On delivery of Polk’s final report, D. Peter Canty resigned from the company’s board of directors, Stone said, adding that the board directed management to “request the resignations” of an unidentified officer and a senior manager associated with the company’s reserve estimation process.

Adding to an already difficult situation, Stone’s Gulf of Mexico production was trashed by hurricanes Ivan, Katrina and Rita in 2004 and 2005. Stone reported that daily production of 194 million cubic feet of gas equivalent during the 2006 first quarter was down 25 percent compared to the same period last year due to hurricane downtime. However, 2006 first-quarter output was up 24 percent versus the 2005 fourth quarter due to partial restoration of shut-in production, the company added.

Nevertheless, Stone’s 2006 first-quarter profit of $24 million was down from the $33.4 million the company earned in the year-ago period, while revenues for the two quarters were fairly even at $158.4 million and $156.2 million.

Ideal takeover target

Stone evidently represented an ideal takeover target in the eyes of two suitors looking to further expand their growing businesses, Energy Partners and Plains. Actually, Plains was the first to step up to the plate with its $1.46 billion stock-for-stock deal, plus the assumption of $483 million in Stone debt.

In fact, Stone management liked the Plains offer so much it entered into a merger agreement with the company in April, complete with a pricey $43.3 million termination fee that would be paid by the company who broke the deal. “Stockholders of both companies will benefit from the robust portfolio of near term and long term growth opportunities,” asserted Dave Welch, Stone’s chief executive officer.
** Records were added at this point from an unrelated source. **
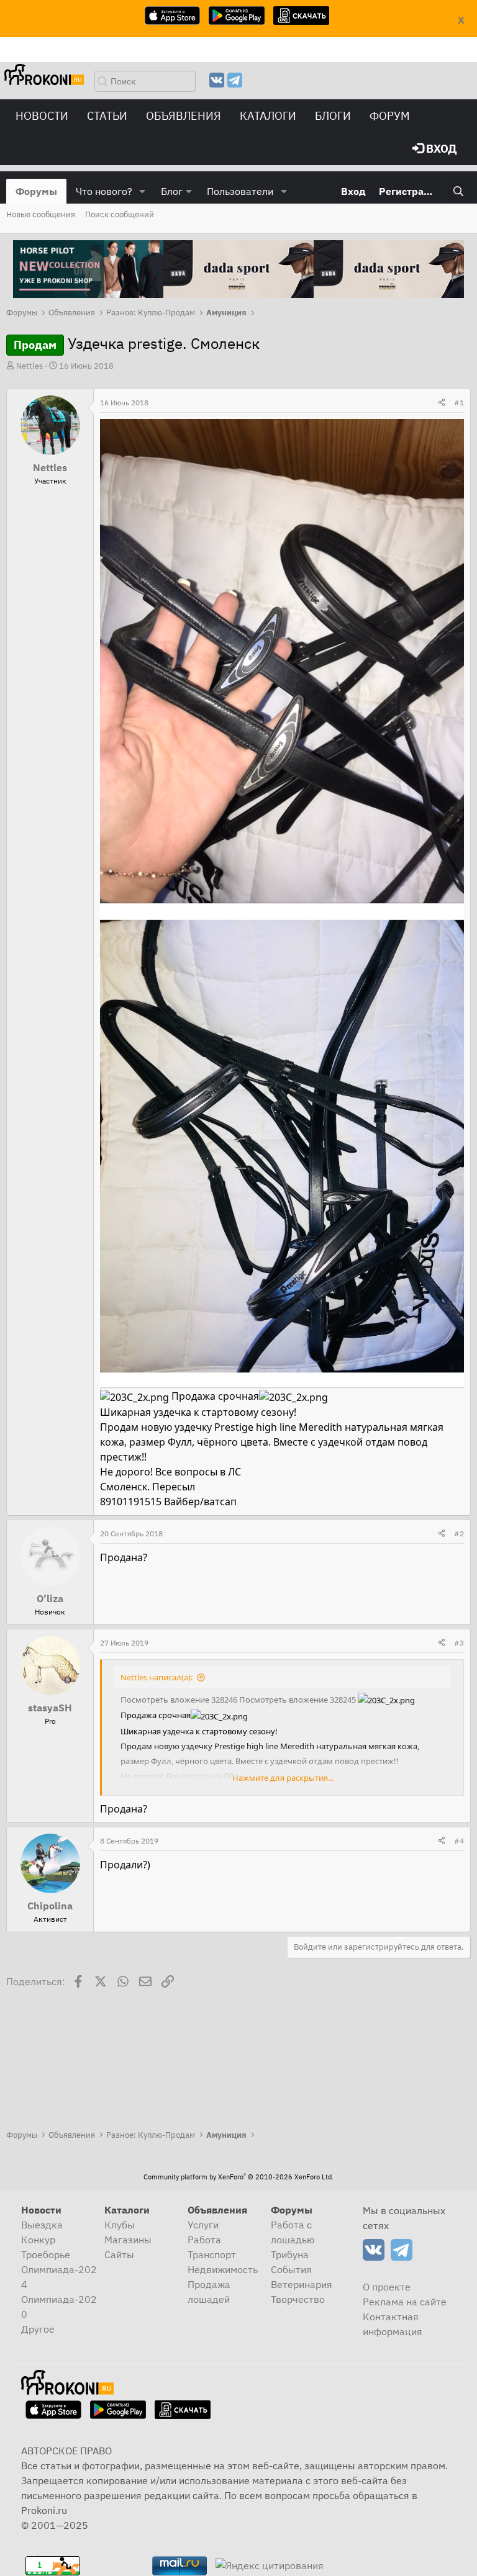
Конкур (38, 2239)
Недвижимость (223, 2269)
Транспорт (212, 2254)
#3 (459, 1642)
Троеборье (45, 2254)
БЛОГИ (333, 116)
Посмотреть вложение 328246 (178, 1699)
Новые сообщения (40, 214)
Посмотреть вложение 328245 (297, 1699)
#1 (459, 402)
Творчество (298, 2299)
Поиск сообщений (119, 214)
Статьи (107, 116)
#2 (459, 1533)
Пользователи (240, 191)
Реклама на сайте (405, 2301)
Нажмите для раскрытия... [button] (283, 1777)
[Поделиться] (442, 403)
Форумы (36, 191)
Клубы (119, 2224)
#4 (459, 1840)
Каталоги (268, 116)
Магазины (128, 2239)
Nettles (29, 366)
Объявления (183, 116)
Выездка (42, 2224)
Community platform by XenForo (238, 2177)
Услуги (203, 2224)
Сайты (119, 2254)
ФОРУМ (390, 116)
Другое (38, 2329)
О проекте (387, 2287)
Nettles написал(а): (156, 1677)
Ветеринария (301, 2284)
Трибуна (290, 2254)
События (291, 2269)
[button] (143, 191)
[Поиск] (458, 191)
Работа (204, 2239)
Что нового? (104, 191)
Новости (42, 116)
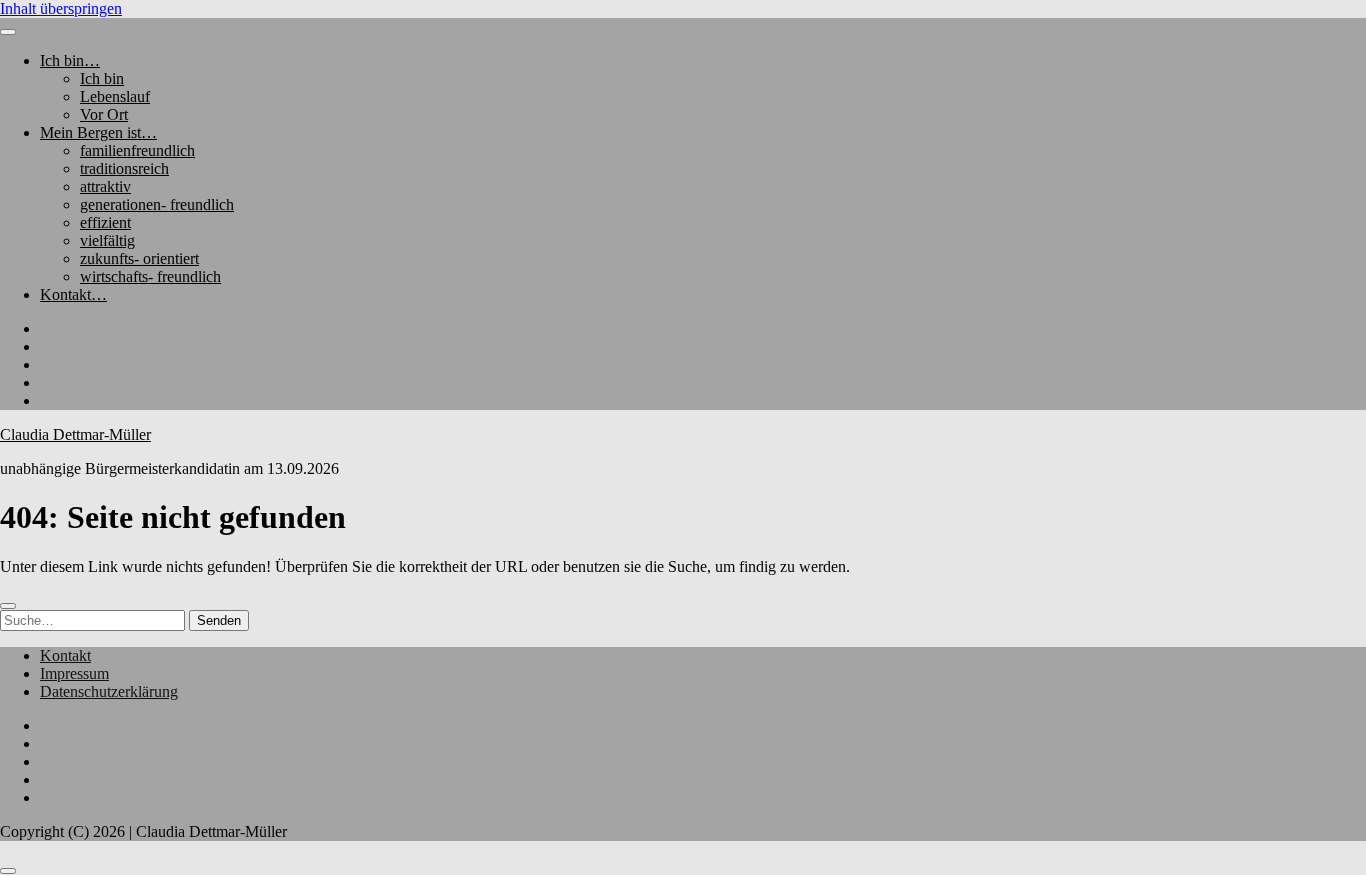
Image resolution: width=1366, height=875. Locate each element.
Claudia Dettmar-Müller (75, 434)
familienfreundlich (137, 150)
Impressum (74, 673)
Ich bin (102, 78)
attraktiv (105, 186)
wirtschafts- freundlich (150, 276)
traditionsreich (124, 168)
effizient (105, 222)
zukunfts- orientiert (139, 258)
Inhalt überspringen (61, 8)
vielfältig (107, 240)
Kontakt (65, 655)
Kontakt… (73, 294)
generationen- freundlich (157, 204)
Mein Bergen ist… (98, 132)
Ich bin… (70, 60)
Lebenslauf (115, 96)
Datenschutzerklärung (109, 691)
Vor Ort (104, 114)
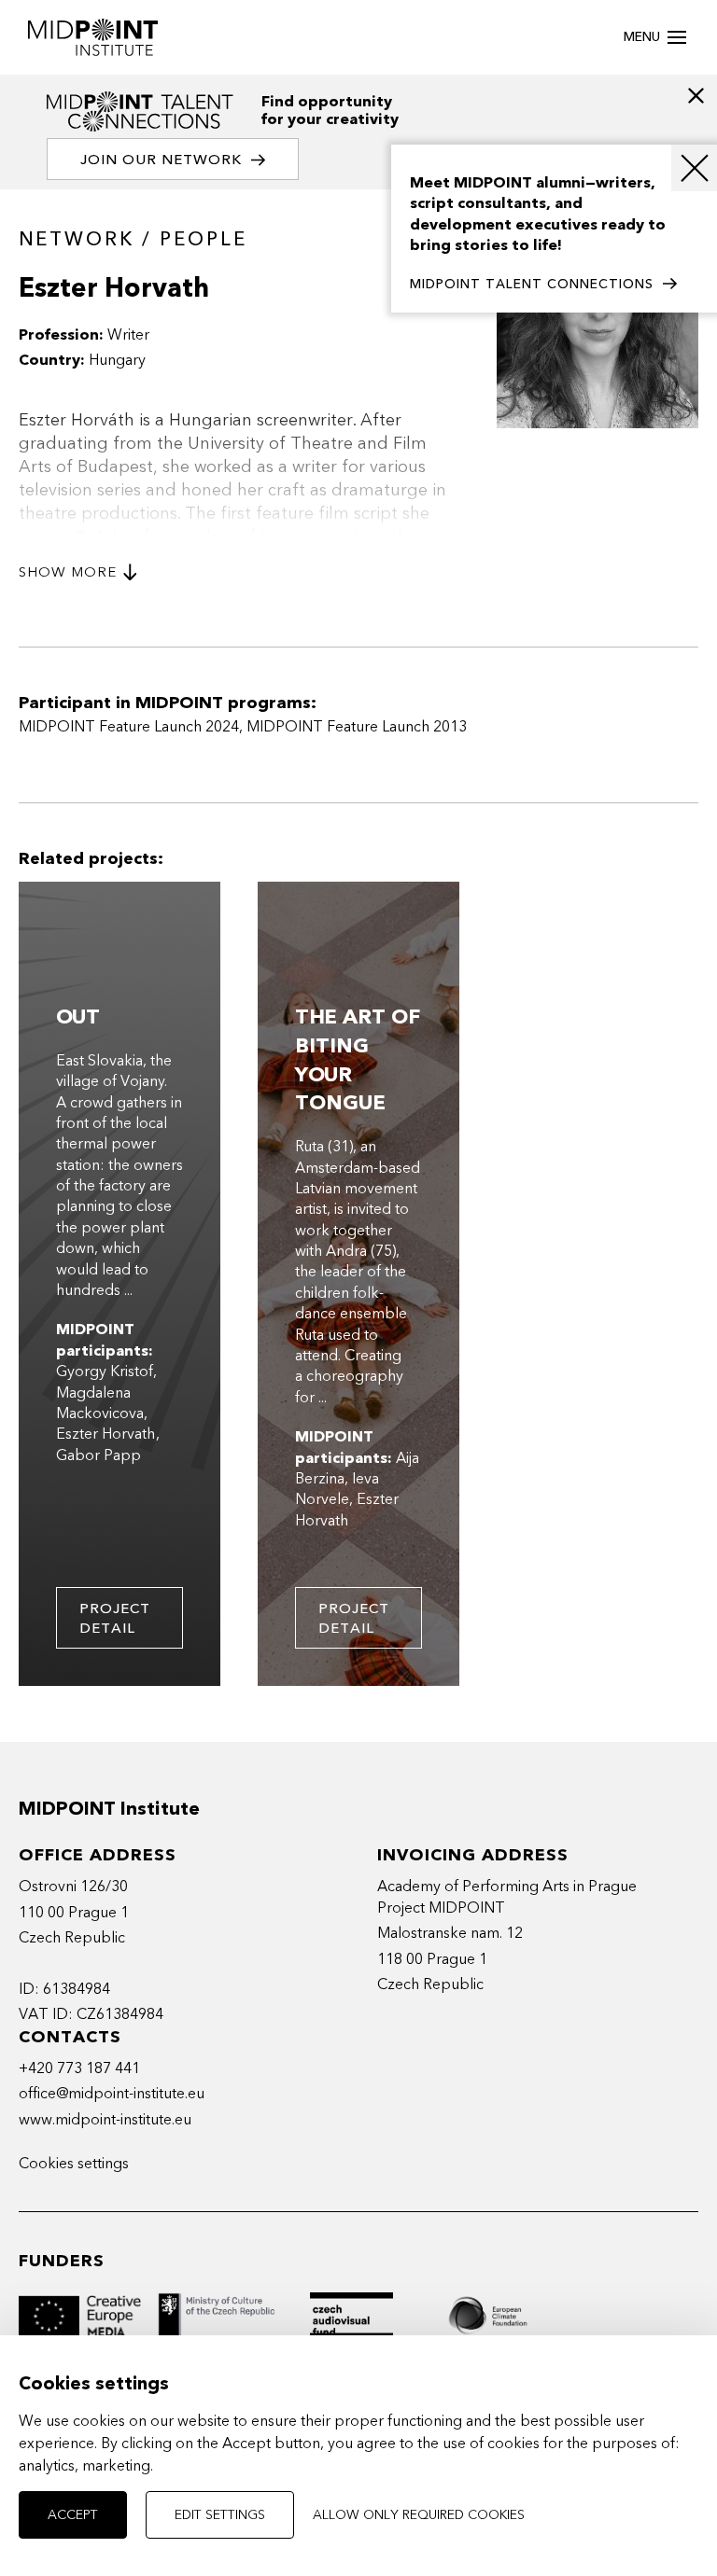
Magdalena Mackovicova (100, 1403)
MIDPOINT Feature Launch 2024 (129, 727)
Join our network (161, 159)
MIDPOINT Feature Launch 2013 (356, 727)
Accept (73, 2515)
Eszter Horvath (106, 1434)
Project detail (114, 1618)
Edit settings (220, 2515)
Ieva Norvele (337, 1489)
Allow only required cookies (419, 2515)
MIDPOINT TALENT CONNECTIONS (532, 284)
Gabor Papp (98, 1455)
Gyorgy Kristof (104, 1371)
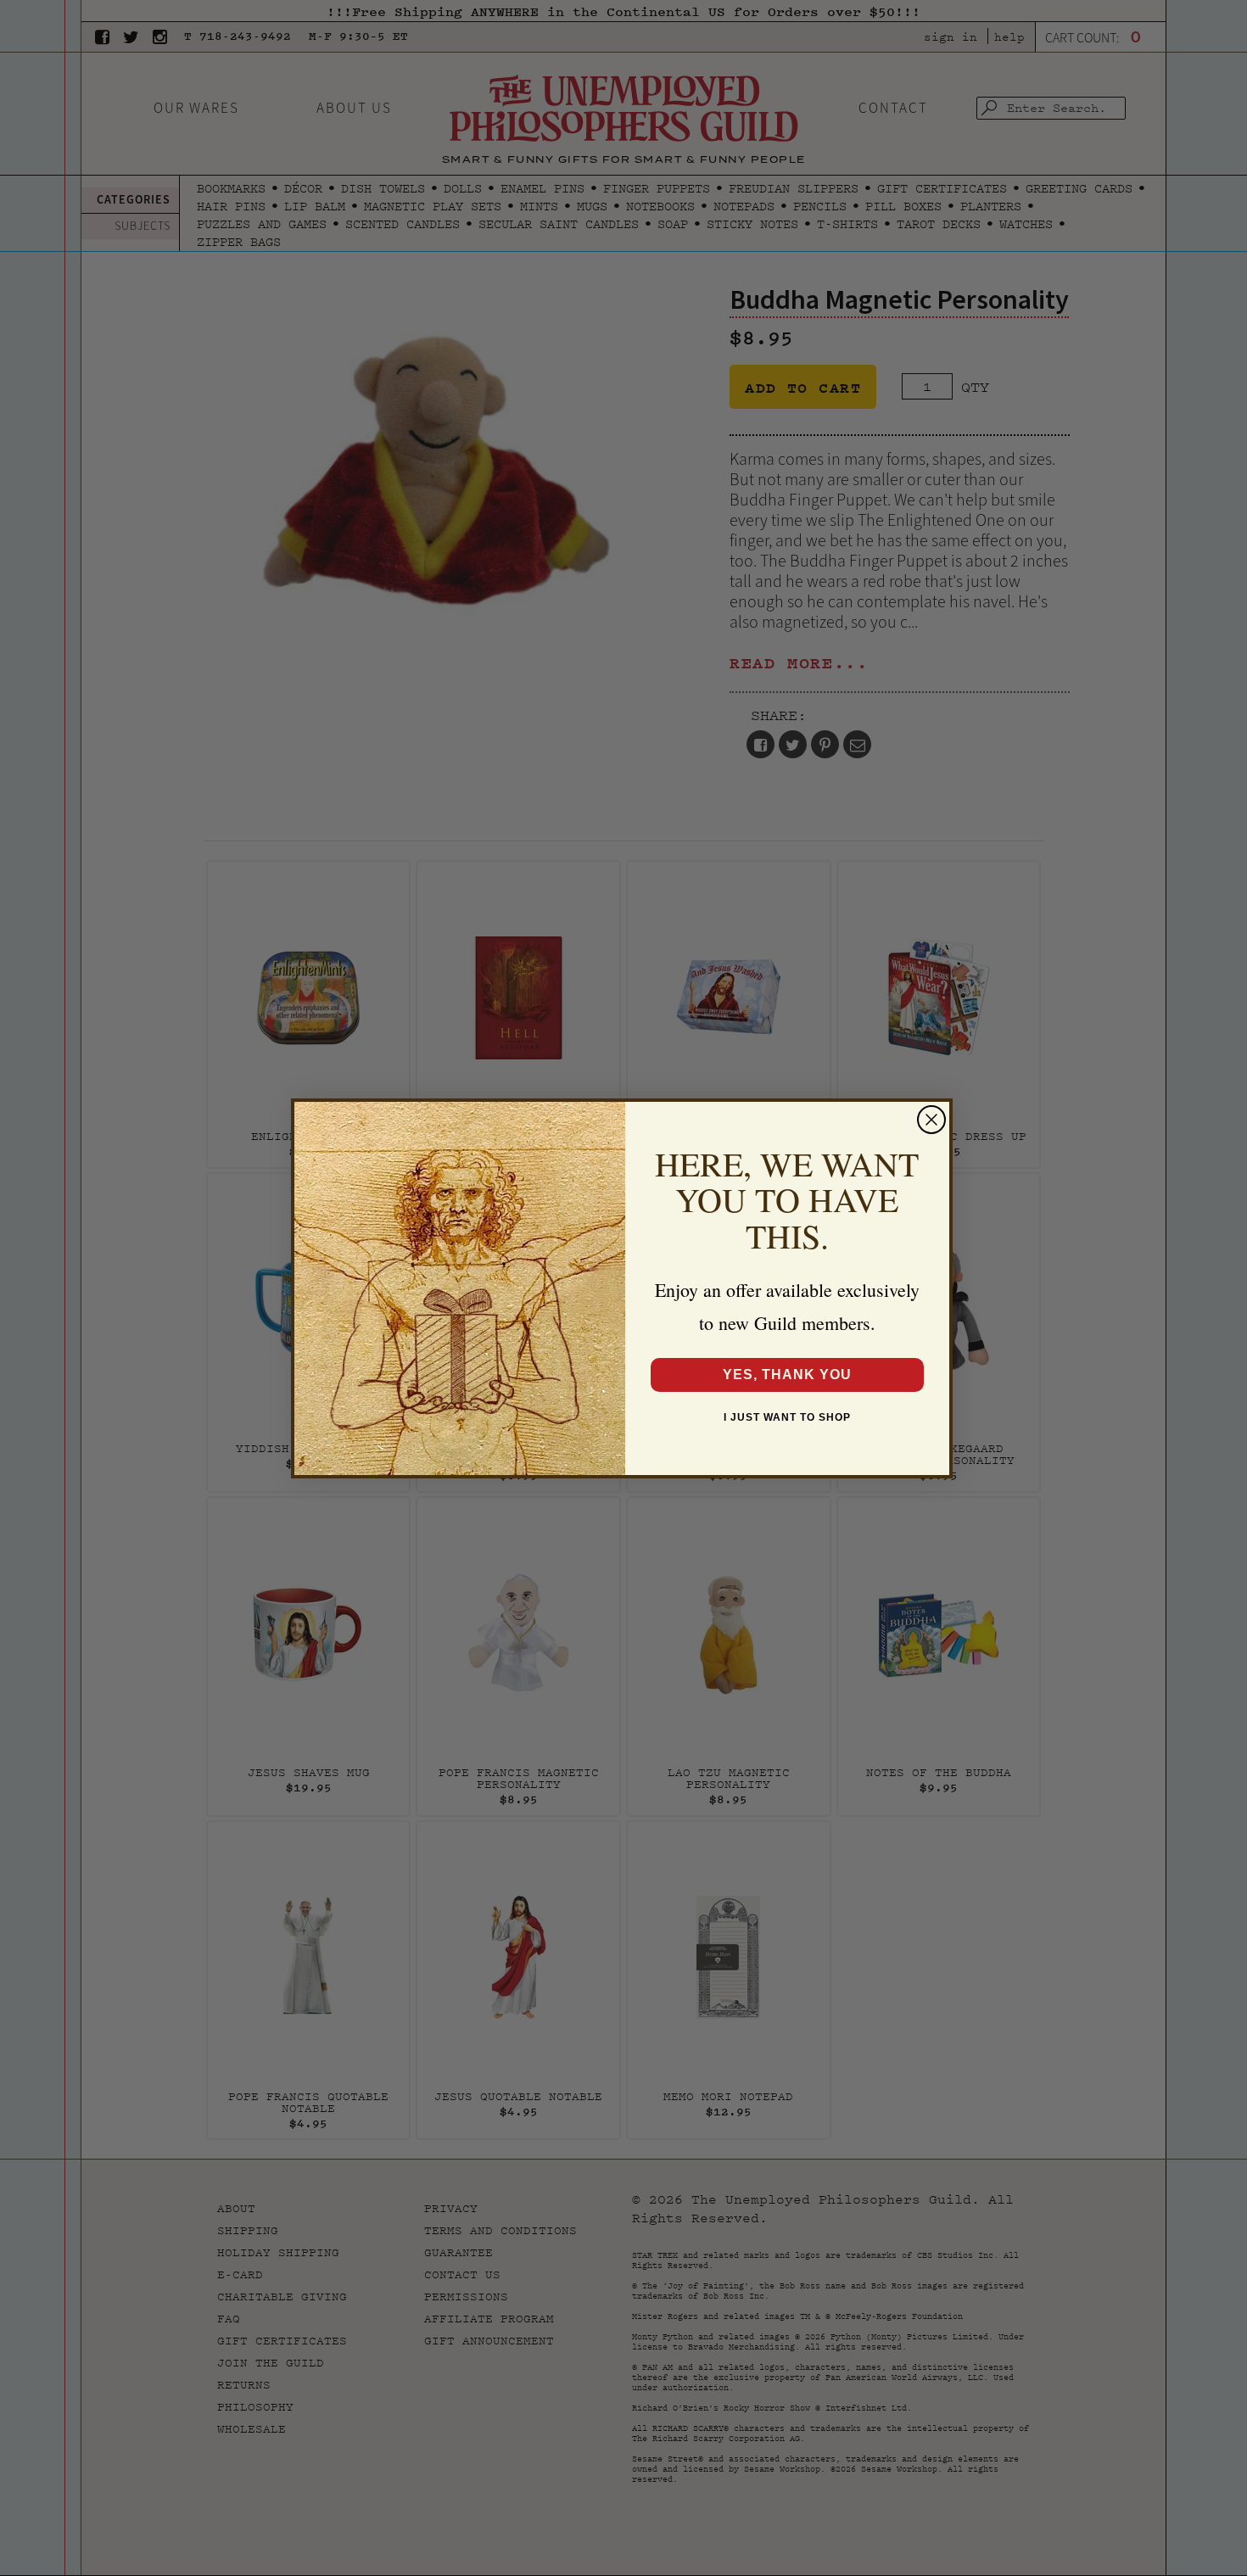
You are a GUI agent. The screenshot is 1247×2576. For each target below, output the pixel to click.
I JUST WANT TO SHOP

The Stone-Plains engagement held until mid-June when Energy Partners made its 11th hour, “definitive” $2.2 billion marriage proposal, consisting of $1.4 billion in cash and stock and the assumption of about $800 million in Stone debt. Energy Partners even agreed to pay Stone’s $43.3 million breakup fee.

Stone’s board of directors said Energy Partners’ offer was a “Target Superior Proposal” and that it would move to terminate Stone’s merger agreement with Plains, unless Plains came up with a better offer by the close of business on June 23.

“We are confident that the combination of Stone and EPL will create a premier E&P company capable of generating considerable upside value for shareholders of both companies based on our complementary fit and the significant cost synergies we have identified,” Energy Partners said in a June 19 statement.

Stone plans additional GOM buy

Meanwhile, Stone said June 20 it planned to buy additional stakes in two Gulf of Mexico blocks for $190.5 million, adding that it expected the deal to close in late June or early in the third quarter.

The acquisition would give Stone a 100 percent working interest in Mississippi Canyon Block 109, up from 33 percent, and a 25 percent working interest in Mississippi Canyon Block 108, up from 17 percent. Stone also would become operator of the field.

Production from the two blocks is currently shut in, awaiting repairs to an oil pipeline damaged during Hurricane Katrina, the company said. Repairs are expected before the end of the year. Stone said it plans to finance the deal with floating rate debt. If the purchase falls through, Stone plans to use cash raised from the floating rate debt to reduce borrowings under its credit facility.